----- 記事 -----

中学1年の冬。吹雪の夜に栃木・岩舟で再会を果たした二人は、雪の中に立つ桜の木の下で、2009年3月26日に同じ場所で再会することを約束する。
時は流れ、2008年。東京でシステムエンジニアとして働く貴樹は30歳を前にして、自分の一部が遠い時間に取り残されたままであることに気づく。明里もまた、当時の思い出とともに静かに日常を生きていた。
レビュー(ネタバレあり)
こういう実写化がいいんだ
新海誠監督の初期作品の中でもカルト的な人気を集める『秒速5センチメートル』を何と実写化したという。ファンの間には不安も多かっただろう。
だが、蓋を開ければ、これは納得の作品なのではないか。アニメ作品で感じられた、甘酸っぱい思春期の思い出が、フリーズドライされていたかのように、この作品の中で再び花開く。
監督はMVやCMで活躍の奥山由之。映画としては『アット・ザ・ベンチ』を監督しているが、正直ノーマークだった。いや、この実写化は見事だ。
原作アニメへのリスペクトがあるのは勿論だが、単にロケ地やカット割りをオリジナルに寄せに行っているだけの単純な模倣であれば、そこに実写化の意義はないことをしっかり理解している。
アニメのキャラクターは当然ながらアニメーターが描いた動きしかしないが、松村北斗や高畑充希をはじめ生身の俳優たちは、アニメでは表現しきれない細かい動作や表情で、オリジナルにあったナレーション部分を伝えきろうとしている。
◇
オリジナルでは63分の作品を、倍の長さに引き伸ばしているが、水増し感はまったくなく、新たに加えたエピソードもよく練られている。
オリジナルのアニメが有名なので、今更ストーリーには深くは触れないが、まるで元ネタのミッシングピースを、実写化でついに埋めてくれたような感慨を覚える。

-----

### 課題 A
記事から、「レビュー(ネタバレあり)」を含む語句で始まり「てくれたような感慨を覚える。」で終わる部分を一字一句違えずに書き写してください。
記事と行の内容には関係がありません。

----- 保存済みの行 -----

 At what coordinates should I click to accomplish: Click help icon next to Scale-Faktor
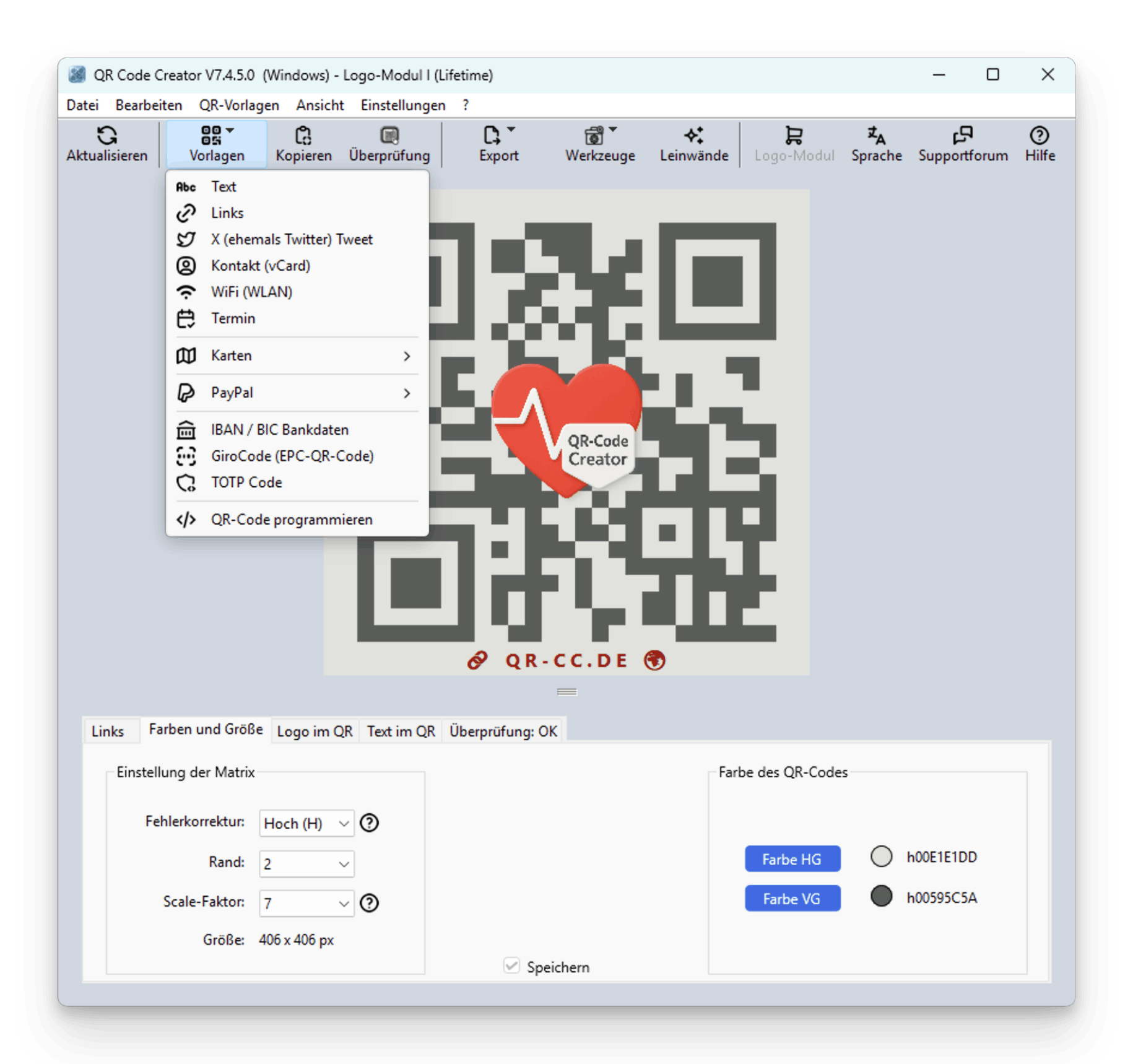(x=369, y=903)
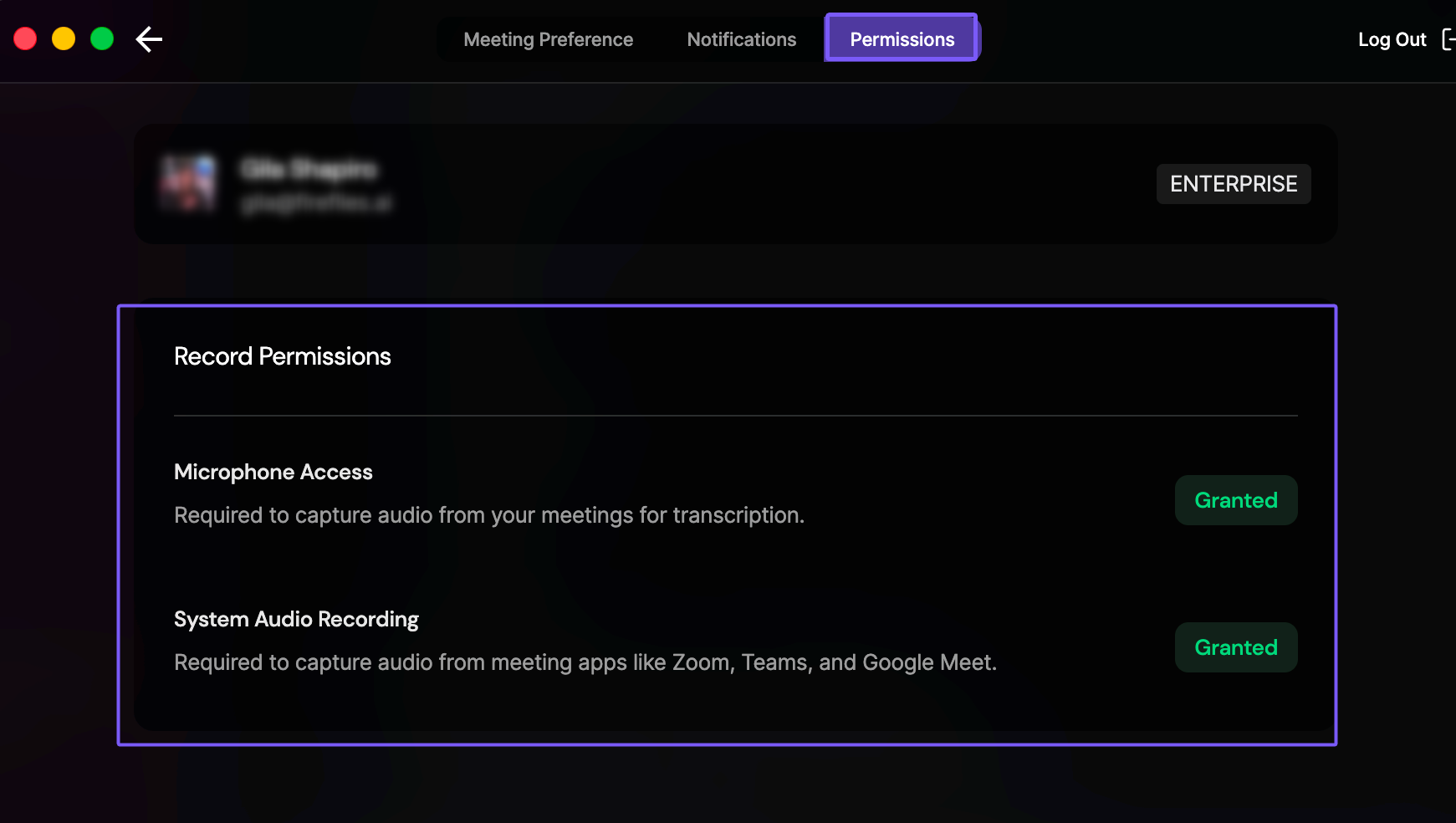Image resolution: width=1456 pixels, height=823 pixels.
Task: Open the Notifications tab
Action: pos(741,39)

-----

### 課題 B
保存済みの行をすべて、空行を除いて、「番号」と「内容」の2列からなるMarkdownの表で表してください。画像は解答に含めないでください。

### 解答例 A
レビュー(ネタバレあり)
こういう実写化がいいんだ
新海誠監督の初期作品の中でもカルト的な人気を集める『秒速5センチメートル』を何と実写化したという。ファンの間には不安も多かっただろう。
だが、蓋を開ければ、これは納得の作品なのではないか。アニメ作品で感じられた、甘酸っぱい思春期の思い出が、フリーズドライされていたかのように、この作品の中で再び花開く。
監督はMVやCMで活躍の奥山由之。映画としては『アット・ザ・ベンチ』を監督しているが、正直ノーマークだった。いや、この実写化は見事だ。
原作アニメへのリスペクトがあるのは勿論だが、単にロケ地やカット割りをオリジナルに寄せに行っているだけの単純な模倣であれば、そこに実写化の意義はないことをしっかり理解している。
アニメのキャラクターは当然ながらアニメーターが描いた動きしかしないが、松村北斗や高畑充希をはじめ生身の俳優たちは、アニメでは表現しきれない細かい動作や表情で、オリジナルにあったナレーション部分を伝えきろうとしている。
◇
オリジナルでは63分の作品を、倍の長さに引き伸ばしているが、水増し感はまったくなく、新たに加えたエピソードもよく練られている。
オリジナルのアニメが有名なので、今更ストーリーには深くは触れないが、まるで元ネタのミッシングピースを、実写化でついに埋めてくれたような感慨を覚える。

### 解答例 B
| 番号 | 内容 |
|---|---|
| 1 |  At what coordinates should I click to accomplish: Click help icon next to Scale-Faktor |
| 2 | (x=369, y=903) |
| 3 | Image resolution: width=1456 pixels, height=823 pixels. |
| 4 | Task: Open the Notifications tab |
| 5 | Action: pos(741,39) |